What the task asks> Your answer must be an exact copy of the records below, with every picture left out.
◇ ◇ ◇ ◇ ◇ ◇ ◇
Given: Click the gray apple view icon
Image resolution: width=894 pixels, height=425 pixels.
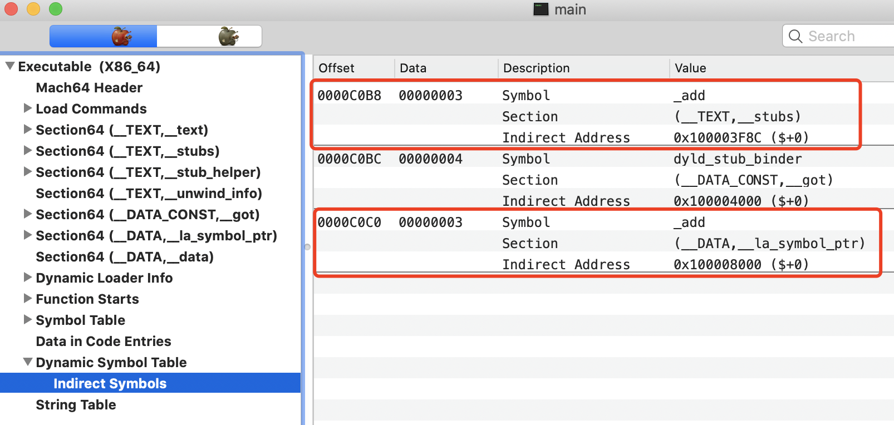Looking at the screenshot, I should 228,37.
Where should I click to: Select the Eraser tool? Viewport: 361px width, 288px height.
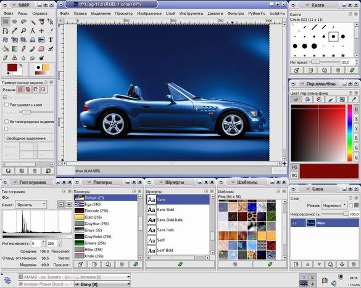tap(41, 49)
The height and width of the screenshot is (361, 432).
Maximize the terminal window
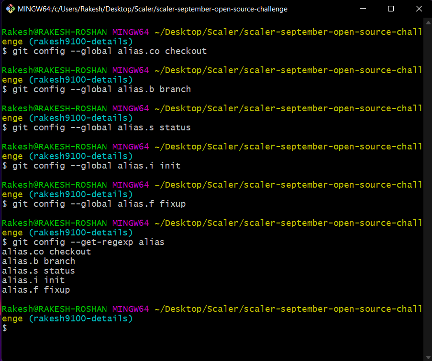pyautogui.click(x=389, y=9)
◇ ◇ ◇ ◇ ◇ ◇ ◇
Answer to the exercise>
Given: Click the gray apple view icon
Image resolution: width=894 pixels, height=425 pixels.
Looking at the screenshot, I should 228,37.
Where should I click to: Select the Eraser tool? Viewport: 361px width, 288px height.
tap(41, 49)
The height and width of the screenshot is (361, 432).
Maximize the terminal window
pyautogui.click(x=389, y=9)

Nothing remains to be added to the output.